MiningWatch Canada makes a submission to the UN Special Rapporteur on Climate Change, to inform the rapporteur’s upcoming report on “Human Rights in the Life Cycle of Renewable Energy and Critical Minerals.”
This submission highlights several examples of human rights violations linked to mining for critical minerals, from initial claims staking to exploration, exploitation, and recycling. While our focus is on mining in Canada and the activities of Canadian mining companies abroad, these violations are common globally.
The brief highlights how the manner in which the metal-intensive energy transition is advancing is fundamentally at odds with respect for global human rights. The critical minerals rush is rapidly encroaching on sensitive environments, imposing on Indigenous territories without consent, further endangering the lives of human rights and environmental defenders, and violating basic rights to health, clean air and water, and safety and security for local communities.

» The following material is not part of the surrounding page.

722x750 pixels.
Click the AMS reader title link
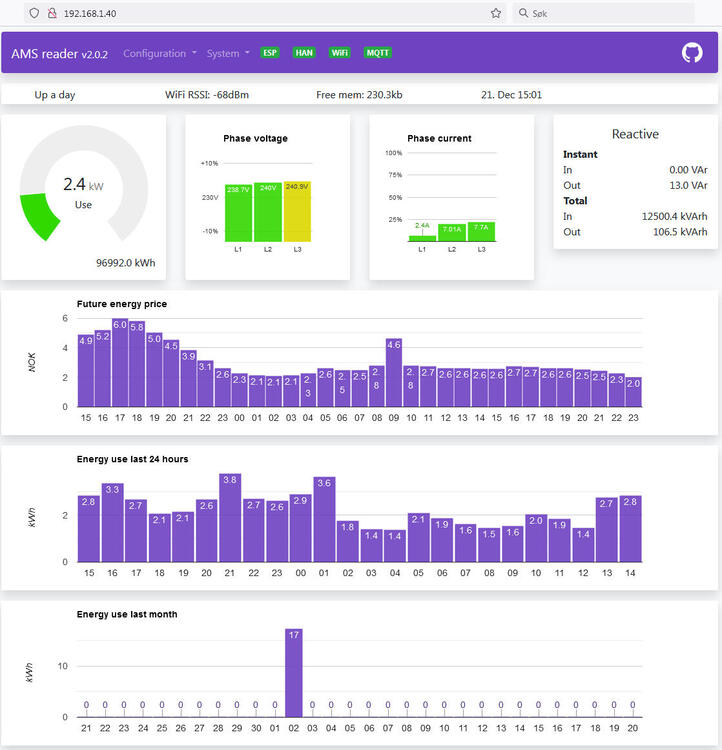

In the absence of rigorous regulatory frameworks, including binding legislation to hold Canadian companies accountable for abuse, we expect these violations to intensify. Instead, communities across the world are advocating for a just energy transition – one that takes into account mining for who, for what purpose, and above all, who is paying the cost.
We conclude with several key recommendations for Canada and for Canadian companies, including recommendations related to upholding Indigenous rights to consent, passing binding legislation to hold Canadian companies accountable, ensuring mining-affected communities have greater powers to protect land from a speculative mining boom currently underway, banning deep sea mining, and several more.